# RPM's



## grs1961 (Oct 23, 2012)

Depends entirely on which engine you have, and which transmission.


----------



## 406 (Apr 5, 2019)

grs1961 said:


> Depends entirely on which engine you have, and which transmission.


Engine doesn't matter, just tire size, differential gear ratio, transfer case ratio (which we don't have), and transmission gear ratio.


----------



## jblackburn (Apr 14, 2012)

406 said:


> Engine doesn't matter, just tire size, differential gear ratio, transfer case ratio (which we don't have), and transmission gear ratio.


Ratios are different between different engine options on these cars.


----------



## 406 (Apr 5, 2019)

jblackburn said:


> Ratios are different between different engine options on these cars.


I get that, but the engine is at no point involved in rpm calculation. I'll do my best to type the formula for rpm based on km/h, tire height, and gear ratios...

Pre calculation to simplify a bit...
Tire Circumference [km/rotation] = (Pi * Tire Height [cm]) / 10000 [cm/km]
Put another way, this is also the distance per rotation of the tire.

RPM [rotations/minute] = (Speed [km/h]) * (Axle Diff Ratio [dimensionless]) * (Trany Ratio [dimensionless]) / (Tire Circumference [km/rotation]) / (60 [min/h])

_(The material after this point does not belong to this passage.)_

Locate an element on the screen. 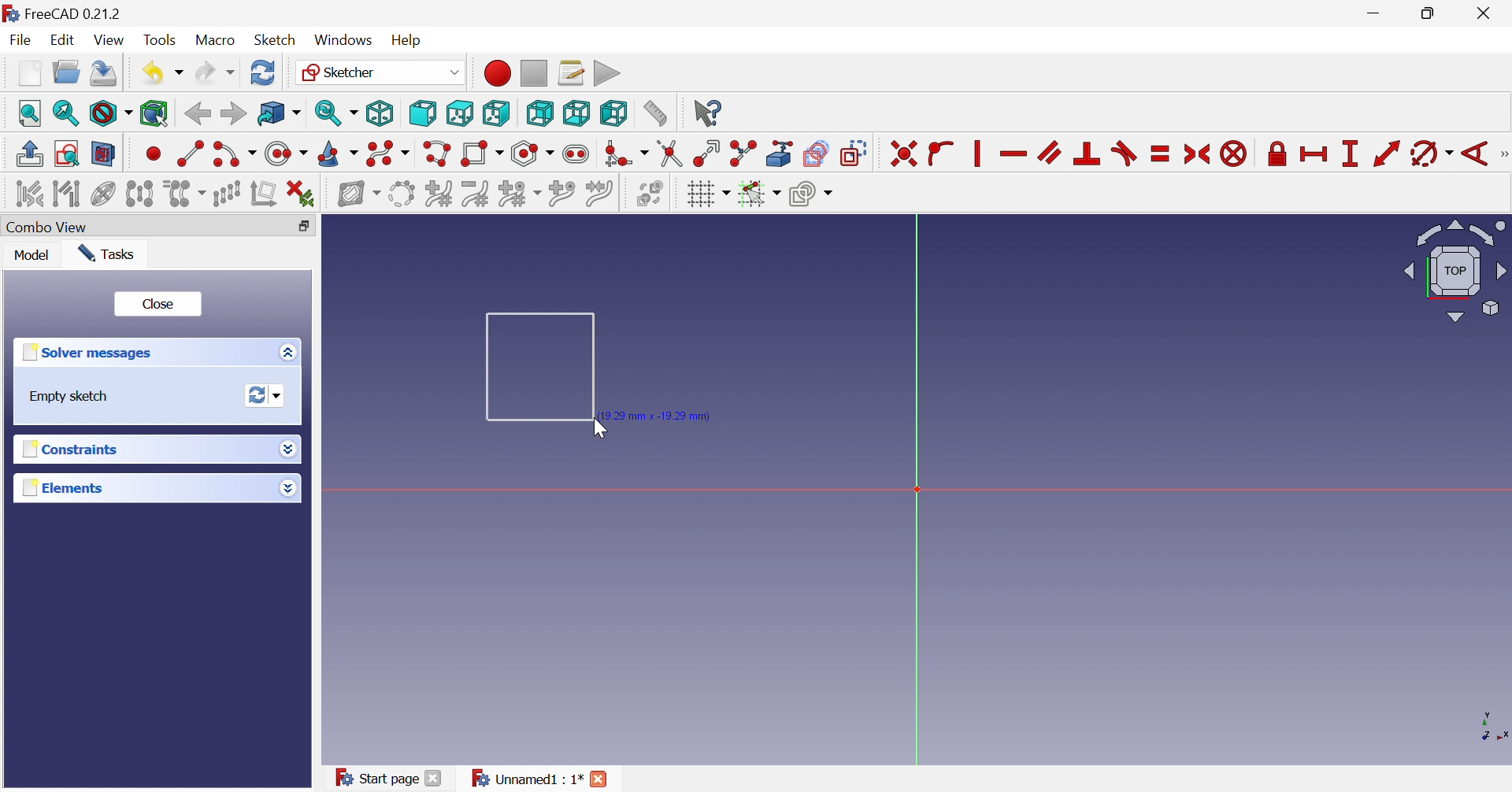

Fill that in with the proper values/units and you'll know what your engine rpm should be for both scenarios.

Dimensional analysis.


----------



## jblackburn (Apr 14, 2012)

406 said:


> I get that, but the engine is at no point involved in rpm calculation. I'll do my best to type the formula for rpm based on km/h, tire height, and gear ratios...
> 
> Pre calculation to simplify a bit...
> Tire Circumference [km/rotation] = (Pi * Tire Height [cm]) / 10000 [cm/km]
> ...


Yep.

Generally, you can say:
I have a 2011 1.8L automatic.
I have a 2014 1.4T LT manual

and have someone tell you general RPM their same car is running on the highway at a certain speed. They were different between almost every engine/trans combination the Cruze was offered with.

As they may still be different in other countries than most of the US models that make up the bulk of the forum, an RPM calculator might be a good fallback if the ratios for that specific engine/trans can be looked up online somewhere.


----------



## 406 (Apr 5, 2019)

jblackburn said:


> Ratios are different between different engine options on these cars.


To elaborate on this, the ratio of engine crank rpm to transmission input spline rpm is 1:1. Given a specific vehicle speed, the engine plays no role in calculating transmission input spline rpm, which to clarify, equals engine rpm.


----------



## 406 (Apr 5, 2019)

jblackburn said:


> Yep.
> 
> Generally, you can say:
> I have a 2011 1.8L automatic.
> ...


I agree, with that information, I could hunt down the numbers for the guy and crunch it out. This just introduces some independence so anyone can figure it out on their own.


----------